Conditionner sans porter
Si autrefois la stéarine était conditionnée sous forme de pains plus ou moins volumineux, elle est désormais vendue en petites pastilles. « Le pastillage permet à nos clients une plus grande facilité d’utilisation du produit : ils n’ont plus à fondre de gros volumes pour ensuite récupérer la quantité souhaitée pour leurs préparations. » L’entreprise dispose ainsi de lignes de pastillage. « Même si le rythme n’est pas réellement soutenu, en raison des besoins de refroidissement de la machine, nous avions identifié des contraintes liées au port de charges sur le poste de conditionnement, explique Aurélie David, la coordinatrice hygiène, santé et environnement (HSE) de l’entreprise. En effet, l’envoi de la stéarine se faisait par colis de 25 kg, en sacs ou en cartons qui devaient être portés pour être posés sur une palette. Aujourd’hui, les colis sont uniquement en cartons et le poids a été baissé à 20 kg. »
INVESTISSEMENTS ET ATTRACTIVITÉ
Près de 250 000 euros ont été investis par l’entreprise pour s’équiper du robot de palettisation. « Il s'agit d'une somme qui peut sembler importante, mais nous sommes vraiment encouragés par notre direction centrale dans la voie de l’amélioration des conditions de travail, explique Damien Lux, le directeur du site de production. Si cela est nécessaire pour la santé et la sécurité de nos salariés, cela nous permet également de renforcer notre attractivité au sein d’un bassin d’emploi qui n’est pas illimité. » L'industrie représente 17 % des emplois locaux du département de l'Indre (contre 13,3 % au niveau national). L’entreprise a également pour projet la construction, à l’horizon 2025, de nouveaux laboratoires dédiés à ses équipes de recherche et développement ainsi qu’à son service qualité.
Julien Grayon, opérateur au conditionnement depuis sept ans, se souvient : « À la longue, c’était assez pénible… Le soir, j’avais mal au dos. J’ai même dû être arrêté pendant trois mois à cause d’une sciatique. » Après une étude ergonomique du poste réalisée par l’ergonome du service de prévention et de santé au travail, tout a changé avec l’installation du robot de palettisation, « une solution intuitive qui facilite l'apprentissage, la conduite, et la maintenance », selon Driss Charafi, le responsable travaux neufs, qui a supervisé le choix et l’installation du robot de A à Z. « Maintenant les conditions sont royales, ça n’a plus rien à voir . » Un constat partagé par son collègue Julien Brejard, récemment embauché : « Je n’imaginerais pas faire le boulot sans le robot. Aujourd’hui, on se concentre sur la fermeture et le conditionnement des colis, c’est très bien. »

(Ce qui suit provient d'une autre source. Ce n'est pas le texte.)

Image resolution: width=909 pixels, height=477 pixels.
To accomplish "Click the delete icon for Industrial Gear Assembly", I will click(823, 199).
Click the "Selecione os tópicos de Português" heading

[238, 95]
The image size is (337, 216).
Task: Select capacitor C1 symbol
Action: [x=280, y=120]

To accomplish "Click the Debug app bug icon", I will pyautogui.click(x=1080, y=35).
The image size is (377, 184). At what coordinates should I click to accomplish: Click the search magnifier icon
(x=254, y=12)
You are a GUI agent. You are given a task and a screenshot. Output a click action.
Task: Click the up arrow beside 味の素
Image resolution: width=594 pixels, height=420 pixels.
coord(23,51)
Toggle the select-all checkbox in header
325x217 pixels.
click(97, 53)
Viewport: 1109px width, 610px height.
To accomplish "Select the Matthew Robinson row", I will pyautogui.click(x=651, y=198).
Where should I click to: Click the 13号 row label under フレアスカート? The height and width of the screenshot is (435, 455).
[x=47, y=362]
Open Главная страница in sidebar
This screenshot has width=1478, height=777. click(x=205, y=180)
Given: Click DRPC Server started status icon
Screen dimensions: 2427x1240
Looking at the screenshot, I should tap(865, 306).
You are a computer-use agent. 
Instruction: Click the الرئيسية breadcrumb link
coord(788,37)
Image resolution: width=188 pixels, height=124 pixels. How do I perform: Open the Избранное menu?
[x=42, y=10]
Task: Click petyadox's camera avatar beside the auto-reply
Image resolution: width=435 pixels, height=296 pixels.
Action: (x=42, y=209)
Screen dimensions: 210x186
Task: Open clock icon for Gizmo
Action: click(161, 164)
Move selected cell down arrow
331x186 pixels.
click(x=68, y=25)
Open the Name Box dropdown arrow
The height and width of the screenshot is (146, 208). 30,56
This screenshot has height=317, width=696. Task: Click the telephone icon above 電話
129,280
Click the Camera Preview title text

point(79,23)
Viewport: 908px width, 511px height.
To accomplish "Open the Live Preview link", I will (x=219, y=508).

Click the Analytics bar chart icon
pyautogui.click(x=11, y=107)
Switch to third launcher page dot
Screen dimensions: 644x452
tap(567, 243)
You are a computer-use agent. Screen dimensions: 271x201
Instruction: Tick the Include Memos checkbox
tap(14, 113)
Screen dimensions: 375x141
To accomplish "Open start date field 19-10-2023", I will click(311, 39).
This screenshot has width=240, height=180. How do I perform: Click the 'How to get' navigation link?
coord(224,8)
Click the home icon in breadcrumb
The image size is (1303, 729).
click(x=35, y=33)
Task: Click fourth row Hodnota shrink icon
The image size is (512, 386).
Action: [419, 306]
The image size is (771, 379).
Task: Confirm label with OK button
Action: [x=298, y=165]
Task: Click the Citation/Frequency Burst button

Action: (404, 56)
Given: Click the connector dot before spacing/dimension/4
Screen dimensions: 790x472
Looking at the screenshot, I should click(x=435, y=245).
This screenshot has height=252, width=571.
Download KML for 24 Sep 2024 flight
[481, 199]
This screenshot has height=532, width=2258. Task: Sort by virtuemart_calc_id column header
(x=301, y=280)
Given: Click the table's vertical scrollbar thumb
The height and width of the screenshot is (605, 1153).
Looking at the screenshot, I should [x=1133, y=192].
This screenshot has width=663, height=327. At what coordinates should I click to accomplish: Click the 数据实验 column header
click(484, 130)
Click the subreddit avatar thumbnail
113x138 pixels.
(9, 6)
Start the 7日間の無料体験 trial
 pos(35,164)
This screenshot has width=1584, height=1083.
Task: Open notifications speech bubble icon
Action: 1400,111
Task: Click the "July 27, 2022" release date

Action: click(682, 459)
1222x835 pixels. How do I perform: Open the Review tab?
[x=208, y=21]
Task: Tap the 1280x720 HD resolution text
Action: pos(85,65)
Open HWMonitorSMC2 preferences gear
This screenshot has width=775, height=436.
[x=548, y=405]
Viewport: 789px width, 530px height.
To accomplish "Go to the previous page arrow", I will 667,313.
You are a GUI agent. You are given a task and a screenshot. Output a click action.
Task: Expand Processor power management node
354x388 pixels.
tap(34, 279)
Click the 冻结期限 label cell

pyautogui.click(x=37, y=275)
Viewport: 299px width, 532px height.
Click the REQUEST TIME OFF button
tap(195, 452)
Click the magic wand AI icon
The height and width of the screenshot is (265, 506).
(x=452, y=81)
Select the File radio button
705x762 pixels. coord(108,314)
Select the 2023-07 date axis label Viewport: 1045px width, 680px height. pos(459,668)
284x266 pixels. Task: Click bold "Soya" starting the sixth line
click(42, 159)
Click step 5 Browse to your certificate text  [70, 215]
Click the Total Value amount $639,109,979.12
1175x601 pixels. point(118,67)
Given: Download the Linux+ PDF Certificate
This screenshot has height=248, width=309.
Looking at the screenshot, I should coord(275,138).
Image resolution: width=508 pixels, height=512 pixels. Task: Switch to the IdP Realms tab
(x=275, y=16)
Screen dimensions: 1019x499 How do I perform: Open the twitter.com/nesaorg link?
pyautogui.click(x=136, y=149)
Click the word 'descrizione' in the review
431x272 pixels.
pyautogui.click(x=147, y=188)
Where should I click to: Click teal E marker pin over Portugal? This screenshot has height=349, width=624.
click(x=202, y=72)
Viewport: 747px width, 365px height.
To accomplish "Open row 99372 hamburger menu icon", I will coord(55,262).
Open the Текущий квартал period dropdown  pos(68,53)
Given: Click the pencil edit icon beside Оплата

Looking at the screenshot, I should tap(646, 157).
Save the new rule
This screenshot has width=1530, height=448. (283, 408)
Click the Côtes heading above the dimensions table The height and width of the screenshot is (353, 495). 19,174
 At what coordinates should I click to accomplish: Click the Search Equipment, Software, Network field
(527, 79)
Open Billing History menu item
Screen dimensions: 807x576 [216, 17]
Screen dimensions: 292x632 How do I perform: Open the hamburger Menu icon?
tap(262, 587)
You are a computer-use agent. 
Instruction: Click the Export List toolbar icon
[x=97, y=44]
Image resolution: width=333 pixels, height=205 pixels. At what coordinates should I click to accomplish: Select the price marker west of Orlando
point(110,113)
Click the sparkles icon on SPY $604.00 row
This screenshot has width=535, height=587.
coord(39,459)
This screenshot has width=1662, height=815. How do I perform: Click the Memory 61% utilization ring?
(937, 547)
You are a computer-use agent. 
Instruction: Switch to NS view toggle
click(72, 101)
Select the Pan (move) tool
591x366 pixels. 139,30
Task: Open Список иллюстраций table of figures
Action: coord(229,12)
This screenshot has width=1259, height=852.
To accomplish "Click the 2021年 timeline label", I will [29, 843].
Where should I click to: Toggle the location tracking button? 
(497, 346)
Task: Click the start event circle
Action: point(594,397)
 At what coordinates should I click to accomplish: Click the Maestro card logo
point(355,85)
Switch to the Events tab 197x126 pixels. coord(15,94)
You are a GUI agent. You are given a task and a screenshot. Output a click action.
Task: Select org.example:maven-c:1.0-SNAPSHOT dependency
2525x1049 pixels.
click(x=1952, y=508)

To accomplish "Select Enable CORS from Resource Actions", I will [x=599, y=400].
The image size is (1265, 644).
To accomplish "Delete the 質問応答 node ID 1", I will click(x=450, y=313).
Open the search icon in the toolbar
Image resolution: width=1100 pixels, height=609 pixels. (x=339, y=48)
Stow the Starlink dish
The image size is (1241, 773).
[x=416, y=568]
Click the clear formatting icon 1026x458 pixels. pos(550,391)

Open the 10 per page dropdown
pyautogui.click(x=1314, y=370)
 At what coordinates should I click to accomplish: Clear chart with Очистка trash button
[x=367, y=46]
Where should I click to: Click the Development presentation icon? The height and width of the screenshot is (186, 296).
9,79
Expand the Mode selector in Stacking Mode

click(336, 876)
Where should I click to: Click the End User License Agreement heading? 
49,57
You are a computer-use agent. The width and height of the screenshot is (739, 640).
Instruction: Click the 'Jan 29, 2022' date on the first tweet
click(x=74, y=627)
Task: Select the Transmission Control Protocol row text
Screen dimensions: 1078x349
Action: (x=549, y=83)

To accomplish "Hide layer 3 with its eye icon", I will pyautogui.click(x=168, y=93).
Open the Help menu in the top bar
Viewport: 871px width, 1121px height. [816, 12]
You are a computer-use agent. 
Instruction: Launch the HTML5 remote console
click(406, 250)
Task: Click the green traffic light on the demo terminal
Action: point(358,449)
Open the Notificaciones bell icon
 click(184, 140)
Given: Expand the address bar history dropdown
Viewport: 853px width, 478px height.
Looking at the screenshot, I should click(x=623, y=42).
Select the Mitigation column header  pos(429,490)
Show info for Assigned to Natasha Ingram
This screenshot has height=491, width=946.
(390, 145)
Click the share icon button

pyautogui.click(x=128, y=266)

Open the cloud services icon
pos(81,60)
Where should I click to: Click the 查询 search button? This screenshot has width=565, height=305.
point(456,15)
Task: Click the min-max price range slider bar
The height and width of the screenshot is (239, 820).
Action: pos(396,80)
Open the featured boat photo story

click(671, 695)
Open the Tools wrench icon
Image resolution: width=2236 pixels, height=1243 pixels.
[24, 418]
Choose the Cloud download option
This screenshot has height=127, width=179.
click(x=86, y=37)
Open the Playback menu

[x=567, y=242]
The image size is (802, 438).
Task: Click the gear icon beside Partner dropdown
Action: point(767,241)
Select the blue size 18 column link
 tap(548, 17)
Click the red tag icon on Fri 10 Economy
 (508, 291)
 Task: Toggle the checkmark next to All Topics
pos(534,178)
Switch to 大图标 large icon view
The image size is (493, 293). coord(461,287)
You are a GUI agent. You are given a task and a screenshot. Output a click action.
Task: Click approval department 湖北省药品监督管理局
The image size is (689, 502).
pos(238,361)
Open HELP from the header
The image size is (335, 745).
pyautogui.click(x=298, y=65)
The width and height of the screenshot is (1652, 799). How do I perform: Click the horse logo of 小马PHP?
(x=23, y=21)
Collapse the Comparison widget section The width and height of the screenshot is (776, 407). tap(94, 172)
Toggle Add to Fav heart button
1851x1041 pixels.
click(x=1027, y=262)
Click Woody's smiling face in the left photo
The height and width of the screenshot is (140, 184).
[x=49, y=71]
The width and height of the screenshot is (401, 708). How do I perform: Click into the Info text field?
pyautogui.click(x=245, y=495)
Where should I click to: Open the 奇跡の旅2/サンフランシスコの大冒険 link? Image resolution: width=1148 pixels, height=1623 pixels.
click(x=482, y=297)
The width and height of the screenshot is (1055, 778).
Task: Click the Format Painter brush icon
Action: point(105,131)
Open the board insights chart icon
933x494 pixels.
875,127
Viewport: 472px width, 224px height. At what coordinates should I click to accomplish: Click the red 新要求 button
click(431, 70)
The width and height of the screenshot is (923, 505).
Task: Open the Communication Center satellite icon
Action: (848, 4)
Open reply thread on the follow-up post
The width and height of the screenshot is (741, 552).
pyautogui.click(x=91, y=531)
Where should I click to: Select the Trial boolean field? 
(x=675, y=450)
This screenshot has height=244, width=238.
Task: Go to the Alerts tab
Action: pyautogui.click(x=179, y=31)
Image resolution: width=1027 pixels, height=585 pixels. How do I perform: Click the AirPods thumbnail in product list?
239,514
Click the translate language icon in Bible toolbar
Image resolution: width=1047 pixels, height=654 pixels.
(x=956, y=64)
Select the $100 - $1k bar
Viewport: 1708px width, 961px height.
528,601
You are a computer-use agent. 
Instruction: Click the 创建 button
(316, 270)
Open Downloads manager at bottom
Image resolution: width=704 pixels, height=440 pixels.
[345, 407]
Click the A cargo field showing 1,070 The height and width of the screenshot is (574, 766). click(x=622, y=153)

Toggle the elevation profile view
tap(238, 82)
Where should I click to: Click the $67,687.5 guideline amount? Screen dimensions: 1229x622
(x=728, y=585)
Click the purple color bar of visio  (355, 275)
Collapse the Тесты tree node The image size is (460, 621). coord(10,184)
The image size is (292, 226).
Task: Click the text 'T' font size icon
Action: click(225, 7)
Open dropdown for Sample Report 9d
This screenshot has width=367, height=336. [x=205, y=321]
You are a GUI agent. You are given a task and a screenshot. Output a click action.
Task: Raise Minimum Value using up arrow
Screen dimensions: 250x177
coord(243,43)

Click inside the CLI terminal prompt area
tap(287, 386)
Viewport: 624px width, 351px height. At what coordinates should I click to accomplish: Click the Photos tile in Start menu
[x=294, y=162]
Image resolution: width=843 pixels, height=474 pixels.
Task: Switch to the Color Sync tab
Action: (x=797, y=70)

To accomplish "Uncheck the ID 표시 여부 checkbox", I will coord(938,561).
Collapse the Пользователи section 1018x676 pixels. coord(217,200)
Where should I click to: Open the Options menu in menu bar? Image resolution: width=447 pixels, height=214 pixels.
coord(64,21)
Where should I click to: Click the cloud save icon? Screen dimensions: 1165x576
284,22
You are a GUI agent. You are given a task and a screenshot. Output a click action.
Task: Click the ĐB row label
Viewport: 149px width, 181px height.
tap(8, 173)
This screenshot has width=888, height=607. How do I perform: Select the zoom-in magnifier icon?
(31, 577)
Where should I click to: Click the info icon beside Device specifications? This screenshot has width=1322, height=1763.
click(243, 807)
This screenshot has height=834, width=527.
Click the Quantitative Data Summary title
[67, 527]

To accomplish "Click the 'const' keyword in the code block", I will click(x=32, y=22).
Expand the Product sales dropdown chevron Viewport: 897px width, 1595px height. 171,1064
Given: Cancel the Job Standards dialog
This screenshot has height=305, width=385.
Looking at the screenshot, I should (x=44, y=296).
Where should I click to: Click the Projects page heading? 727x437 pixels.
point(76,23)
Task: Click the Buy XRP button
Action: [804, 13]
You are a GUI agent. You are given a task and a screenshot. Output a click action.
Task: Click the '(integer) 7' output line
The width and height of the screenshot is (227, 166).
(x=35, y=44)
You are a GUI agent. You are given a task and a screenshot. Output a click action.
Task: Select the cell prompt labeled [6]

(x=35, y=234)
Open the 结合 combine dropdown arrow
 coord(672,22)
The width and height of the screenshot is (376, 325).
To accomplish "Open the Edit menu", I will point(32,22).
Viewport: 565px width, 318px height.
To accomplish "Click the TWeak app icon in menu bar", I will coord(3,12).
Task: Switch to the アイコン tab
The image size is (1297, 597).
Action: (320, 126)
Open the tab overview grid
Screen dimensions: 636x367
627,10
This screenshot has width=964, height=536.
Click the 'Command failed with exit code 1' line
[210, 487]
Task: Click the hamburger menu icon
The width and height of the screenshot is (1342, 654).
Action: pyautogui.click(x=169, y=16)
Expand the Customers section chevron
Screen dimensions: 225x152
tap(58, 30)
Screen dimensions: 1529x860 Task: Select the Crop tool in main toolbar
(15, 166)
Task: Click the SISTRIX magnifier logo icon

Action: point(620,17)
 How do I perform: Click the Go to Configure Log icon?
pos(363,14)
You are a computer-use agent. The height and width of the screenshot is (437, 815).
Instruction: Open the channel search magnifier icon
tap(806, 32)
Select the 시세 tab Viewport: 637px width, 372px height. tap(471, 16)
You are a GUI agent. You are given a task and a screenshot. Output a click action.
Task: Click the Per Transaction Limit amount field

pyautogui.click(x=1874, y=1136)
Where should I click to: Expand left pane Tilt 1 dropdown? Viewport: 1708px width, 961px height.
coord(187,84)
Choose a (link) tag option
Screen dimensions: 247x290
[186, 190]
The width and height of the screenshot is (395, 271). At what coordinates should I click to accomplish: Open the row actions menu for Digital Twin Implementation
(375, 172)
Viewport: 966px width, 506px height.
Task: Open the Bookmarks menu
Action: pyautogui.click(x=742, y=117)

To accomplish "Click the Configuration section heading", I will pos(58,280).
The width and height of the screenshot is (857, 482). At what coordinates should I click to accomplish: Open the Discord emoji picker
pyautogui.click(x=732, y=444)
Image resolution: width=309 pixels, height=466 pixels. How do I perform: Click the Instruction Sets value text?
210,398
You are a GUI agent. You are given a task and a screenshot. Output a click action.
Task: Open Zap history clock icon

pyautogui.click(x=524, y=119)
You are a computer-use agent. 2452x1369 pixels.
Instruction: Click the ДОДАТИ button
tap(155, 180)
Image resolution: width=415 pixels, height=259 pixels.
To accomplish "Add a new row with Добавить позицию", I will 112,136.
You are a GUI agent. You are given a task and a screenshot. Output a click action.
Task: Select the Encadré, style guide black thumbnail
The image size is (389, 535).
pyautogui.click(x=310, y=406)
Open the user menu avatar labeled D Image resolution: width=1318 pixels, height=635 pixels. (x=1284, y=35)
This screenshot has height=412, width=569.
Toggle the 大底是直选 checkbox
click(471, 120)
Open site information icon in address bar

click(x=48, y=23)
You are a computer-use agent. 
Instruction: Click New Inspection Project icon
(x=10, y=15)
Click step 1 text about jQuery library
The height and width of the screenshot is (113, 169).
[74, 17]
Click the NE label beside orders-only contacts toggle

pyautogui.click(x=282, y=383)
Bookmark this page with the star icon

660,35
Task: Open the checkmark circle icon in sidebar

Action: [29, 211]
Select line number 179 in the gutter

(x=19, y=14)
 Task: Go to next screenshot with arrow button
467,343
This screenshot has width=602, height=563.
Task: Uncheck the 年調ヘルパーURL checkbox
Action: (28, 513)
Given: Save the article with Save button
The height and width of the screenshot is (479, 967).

Ainsi, si le procédé de remplissage reste le même – les pastilles tombent d’une trémie par gravitation depuis l’étage supérieur dans un emballage plastique contenu dans un carton – les opérateurs ont ensuite juste à contrôler le poids du colis et le fermer, lui apposer une étiquette d’identification et faire glisser le carton sur un convoyeur. « L’opération d’étiquetage ne peut malheureusement pour le moment pas être automatisée, indique Aurélie David. En effet, les étiquettes doivent toutes être visibles sur la palette sans avoir à manipuler les colis. Seuls les opérateurs sont en capacité de savoir où coller les étiquettes en fonction de chaque colis. »
En bout de chaîne, les ports de charges ont disparu grâce au robot de palettisation totalement sécurisé, encagé et disposant de barrières immatérielles qui stoppent le mouvement du bras en cas de franchissement. « Nous utilisons le robot à 35-40 % de ses capacités puisque le rythme de production des pastilles est assez “lent” pour un tel robot industriel. Mais peu importe, l’essentiel est que cette solution convienne parfaitement à nos besoins et aux opérateurs », explique Driss Charafi.
Multiplier les aides à la manutention
« Pour aller jusqu’au bout de la démarche, nous avons investi également dans un dépileur automatique de palettes, qui doit être installé très prochainement, ajoute Aurélie David. Ainsi, les opérateurs n’auront même plus à manipuler les palettes. C’est vraiment la touche finale à la réflexion qui a été menée sur ce poste. » Pour autant, la prévention des lombalgies ne s’est pas cantonnée au conditionnement puisqu’aux postes de chargement des cuves d’alimentation en matières premières, des palans sur rails ont été installés.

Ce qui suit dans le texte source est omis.